FDA Approves Oral Iptacopan (Fabhalta) as First C3 Glomerulopathy Therapy

Oral iptacopan (Fabhalta) has received approval from the US Food and Drug Administration (FDA) for the treatment of adults with C3 glomerulopathy (C3G), to reduce proteinuria.

Announced by Novartis on March 20, 2025, the approval marks the first approval for the ultra-rare kidney disease and is based on data from the phase 3 APPEAR-C3G trial.

“C3G is a debilitating disease often affecting young people, impacting many aspects of their physical and emotional health, and our previous treatment options came with significant challenges,” said APPEAR-C3G study coinvestigator Carla Nester, MD, MSA, professor of Pediatrics-Nephrology at the University of Iowa.1 “This approval of Fabhalta is historic for the entire C3G community as now, for the first time, we have a therapy that is believed to treat the underlying cause of the disease, providing the potential for a new standard of care for patients.”

Launched in 2021, APPEAR-C3G was a multicenter, randomized, double-blind, placebo-controlled trial evaluating the safety and efficacy of iptacopan.

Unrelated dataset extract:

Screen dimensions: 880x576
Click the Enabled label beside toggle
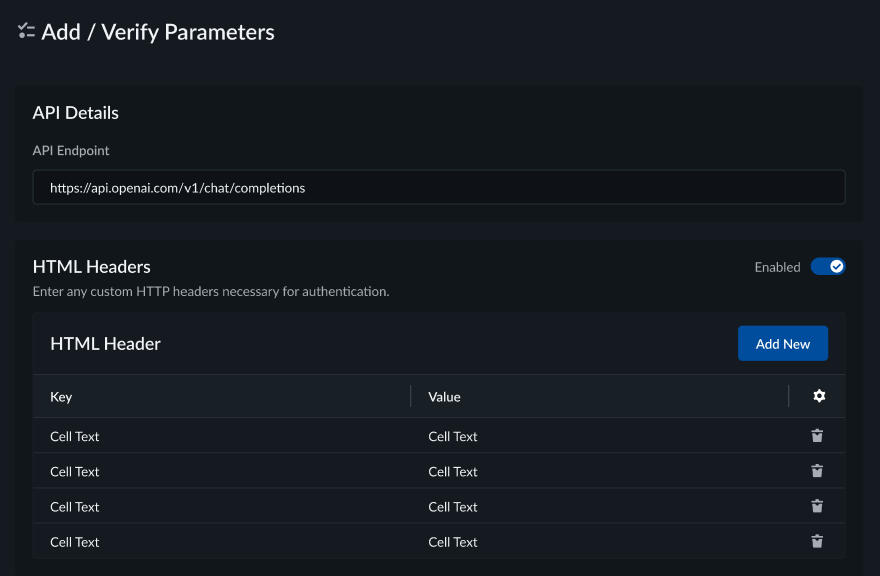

The trial included a 6-month double-blind period where patients were randomized 1:1 to iptacopan or placebo, followed by a 6-month open-label extension in which all participants could receive iptacopan.1,2,3

Initial 6-month data showed iptacopan met its primary endpoint of reducing 24-hour urine protein-to-creatinine ratio (UPCR) by 35.1% (95% CI, 13.8% to 51.1%; P = .0014), with sustained reductions at 12 months.2

Additional analyses revealed iptacopan use was also associated with a higher proportion of patients meeting the composite renal endpoint—defined as a ≥50% UPCR reduction and ≤15% eGFR decline—occurring in 43.5% of iptacopan-treated patients versus 25.0% of those who switched from placebo at 6 months. Additional analysis indicated a favorable effect on eGFR trajectory relative to historical trends.2,3

The March 2025 approval for C3G marks the second approval in a rare kidney disease in as many years for iptacopan. The oral alternative complement pathway inhibitor received accelerated approval from the FDA in August 2024 for reduction of proteinuria in adults with primary immunoglobulin A nephropathy at risk of rapid disease progression. The agent’s initial approval came in December 2023 for the treatment of adults with paroxysmal nocturnal hemoglobinuria.1,3

“We extend our deepest gratitude to the patients and investigators who participated in our clinical trials, without whom this first FDA approval in C3G wouldn’t have been possible,” said Victor Bultó, President US, Novartis.1 “With this additional approval for [iptacopan] – the second in kidney disease – we will leverage our established capabilities and expertise to bring this innovative treatment to patients in need as we work to help transform care for people living with kidney diseases.”

For more, check out our video interview with Nester from the American Society of Nephrology Kidney Week 2024:

Relevant disclosures for Nester include Apellis, Biocryst, Kira, Novartis, Silence Therapeutics, and Biocryst.

References:

1. Novartis. Novartis receives third FDA approval for oral Fabhalta® (iptacopan) – the first and only treatment approved in C3 glomerulopathy (C3G). GlobeNewswire. March 20, 2025. Accessed March 20, 2025. https://www.globenewswire.com/news-release/2025/03/20/3046800/0/en/Novartis-receives-third-FDA-approval-for-oral-Fabhalta-iptacopan-the-first-and-only-treatment-approved-in-C3-glomerulopathy-C3G.html.

2. Nester CM, Smith RJ, Kavanagh D, et al. Efficacy and Safety of Iptacopan in patients with C3 Glomerulopathy: 12-Month Results from the Phase 3 APPEAR-C3G Study. Presented at American Society of Nephrology Kidney Week 2024. San Diego, CA. October 23-27, 2024.

3. Novartis presents latest phase III Fabhalta® (iptacopan) data in C3 glomerulopathy (C3G) showing clinically meaningful and statistically significant 35.1% proteinuria reduction vs. placebo. Novartis. May 25, 2024. Accessed October 27, 2024. https://www.novartis.com/news/media-releases/novartis-presents-latest-phase-iii-fabhalta-iptacopan-data-c3-glomerulopathy-c3g-showing-clinically-meaningful-and-statistically-significant-351-proteinuria-reduction-vs-placebo.